Hace un par de días presenté en El Corte Inglés de Valencia, mi libro ‘Notas Verbales’ del que ustedes ya tienen noticia gracias a las espléndidas columnas que mis colegas el abogado Pedro Tejedo y el teólogo Pascual Montoliu publicaron en este diario.

Presentar el libro en Valencia era para mí  todo un reto ya que yo nací en esa hermosa ciudad y en ella estudié el bachillerato e hice el servicio militar. Pero dado que después me trasladé a Madrid para seguir los estudios universitarios y más tarde pasé la mayor parte de mi vida por esos mundos de Dios representando a España, perdí contacto con casi todos mis compañeros de colegio.

Suele decirse que uno es, de donde estudia el bachillerato. Si ello es cierto, deberíamos deducir que sus grandes amigos son los compañeros de aquellos tempranos años en que la personalidad se forja de un modo que ya no se borrará sino que, como mucho, se completará con las aportaciones de otros momentos  clave de la vida: los meses de la ‘mili’, los años de la universidad, los decenios del ejercicio de la profesión.

 Vuelvo a los amigos del colegio. Diez años día a día con los mismos compañeros, escuchando sus nombres de carrerilla varias veces  con el ‘pase de lista’ en cada clase; compartiendo con ellos ocios y trabajos, preparando las asignaturas, practicando deportes, intercambiando novelas y tebeos, yendo al cine los fines de semana, escribiéndonos durante los veranos.

Y de pronto, al acabar aquel período de formación a los 17 años, la relación que se va apagando lentamente con casi todos ellos aunque el recuerdo de cada uno, como sus nombres y vivencias comunes sigan guardados en algún lugar de la memoria y del corazón.

 Gracias a uno de aquellos compañeros con quien me reencontré en Nueva York y luego en Madrid pude hacerme con la lista de una veintena  de condiscípulos. Uno a uno, en las últimas semanas fui telefoneándolos. En unas breves conversaciones me enteré de lo que habían sido sus vidas, de la materialización o de la destrucción de sus sueños. Médicos, abogados, militares, empresarios, religiosos. Ahí estaba una magnífica representación de la España, de la Valencia del último medio siglo.

 Y el gran milagro. Imagínense ustedes que reciben una llamada de una persona a la que no han visto en 55 años. ¿Me creerán si les digo que todos ellos fueron capaces de recitar sin dudas mis tres nombres y tres apellidos e incluso el número de teléfono de nuestra casa de la Avenida de José Antonio (hoy Reino de Valencia), el 14773?

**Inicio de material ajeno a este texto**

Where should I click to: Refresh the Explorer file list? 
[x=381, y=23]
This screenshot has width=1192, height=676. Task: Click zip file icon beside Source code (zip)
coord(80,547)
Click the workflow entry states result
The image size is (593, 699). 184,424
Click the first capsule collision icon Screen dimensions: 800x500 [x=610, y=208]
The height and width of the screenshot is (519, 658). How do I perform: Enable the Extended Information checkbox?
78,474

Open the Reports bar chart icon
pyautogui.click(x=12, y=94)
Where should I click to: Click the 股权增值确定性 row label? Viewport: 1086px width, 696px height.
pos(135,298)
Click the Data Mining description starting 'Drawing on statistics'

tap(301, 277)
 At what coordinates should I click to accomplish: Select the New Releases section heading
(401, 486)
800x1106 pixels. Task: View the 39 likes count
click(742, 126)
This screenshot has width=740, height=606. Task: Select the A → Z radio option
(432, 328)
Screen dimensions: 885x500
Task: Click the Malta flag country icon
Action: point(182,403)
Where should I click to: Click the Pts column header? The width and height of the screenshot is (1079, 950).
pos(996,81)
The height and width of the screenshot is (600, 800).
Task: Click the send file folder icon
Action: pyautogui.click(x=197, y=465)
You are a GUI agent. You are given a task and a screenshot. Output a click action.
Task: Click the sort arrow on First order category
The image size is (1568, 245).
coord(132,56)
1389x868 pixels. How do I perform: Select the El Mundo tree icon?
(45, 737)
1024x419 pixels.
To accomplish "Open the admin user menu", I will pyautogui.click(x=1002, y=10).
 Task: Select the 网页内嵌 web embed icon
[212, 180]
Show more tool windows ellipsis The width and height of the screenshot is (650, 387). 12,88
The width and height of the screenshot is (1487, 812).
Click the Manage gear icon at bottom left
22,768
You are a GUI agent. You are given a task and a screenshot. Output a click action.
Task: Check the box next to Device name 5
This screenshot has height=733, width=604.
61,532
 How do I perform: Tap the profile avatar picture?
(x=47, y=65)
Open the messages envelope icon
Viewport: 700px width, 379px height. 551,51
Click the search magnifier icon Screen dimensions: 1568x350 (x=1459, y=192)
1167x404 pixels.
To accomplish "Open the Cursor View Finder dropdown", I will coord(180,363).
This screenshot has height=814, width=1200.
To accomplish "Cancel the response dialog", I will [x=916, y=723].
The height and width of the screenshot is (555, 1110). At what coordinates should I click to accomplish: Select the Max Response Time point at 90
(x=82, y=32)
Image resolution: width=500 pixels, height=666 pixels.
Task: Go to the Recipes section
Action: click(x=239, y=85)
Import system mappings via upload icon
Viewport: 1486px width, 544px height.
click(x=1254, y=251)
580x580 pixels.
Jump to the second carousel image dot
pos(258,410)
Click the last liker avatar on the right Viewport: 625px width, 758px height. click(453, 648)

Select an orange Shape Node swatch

En la presentación del libro estaban todos ellos. Yo jugaba con ventaja a la hora de los reconocimientos pues estaba en el escenario, pero pude identificarlos a casi todos con las nobles huellas del tiempo pero con igual voz y con el rostro dibujado como ya diseñaba el carácter de juventud: el bonachón, el inquieto, el apolíneo, el fortachón.

Ahora que he recuperado a mis viejos amigos, no los voy a dejar escapar por otro medio siglo. Ni por otro medio año. Hay que recuperar el tiempo perdido.

Comprenderán ustedes que esta semana ha sido muy importante para mí y que las novedades políticas me parecían intrascendentes comparadas con la tormenta anímica que he vivido. Otra semana será.